Volviendo al caso de Angel Verón, vale agregar un detalle para nada menor. La comisaría cuarta, que ofició en el operativo represivo y de posterior secuestro de Angel Verón, es sindicada como “una guarida de torturadores”. Forman parte de su gavilla los agentes Gómez y De La Fuent, ambos acusados de haber empalado a un joven y golpeado a su hermana en 2011. Pese a ello, esta dupla viene recibiendo sendos ascensos por parte de la jerarquía política provincial.

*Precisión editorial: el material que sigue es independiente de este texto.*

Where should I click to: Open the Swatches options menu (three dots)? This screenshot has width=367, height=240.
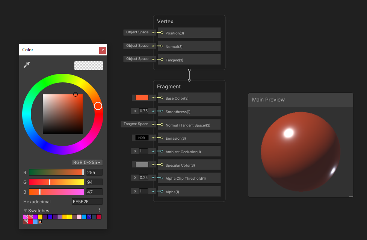(x=99, y=210)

El Centro Mandela, publicó un comunicado donde señalan que “el reciente informe preliminar de autopsia realizada por la Oficina Médica Forense del Poder Judicial de Chaco corroboró que los agentes y funcionarios policiales que intervinieron -el 24 de septiembre pasado- en el procedimiento de desalojo en el corte de la Ruta Nacional Nº 11, a la altura del Km 997, provocaron la muerte violenta de Ángel. Los golpes y castigos propinados a este dirigente social fueron fatales y determinantes de su fallecimiento”.
Por el asesinato de Verón renunció la cúpula policial de esa provincia.
Los familiares de Verón denuncian también que “el gobierno de Capitanich dio la orden de tratar de mantenerlo con vida hasta que pasaran las elecciones presidenciales”. El gobierno de Capitanich envió una corona al velorio, que terminó siendo quemada por los presentes, como reacción ante una hipocresía oficial que no es exclusiva de ese gobierno provincial, sino de todo el organigrama de poder estatal que, en la Argentina, sigue asesinado a los que reclaman.

(*) Periodista de revista superficie.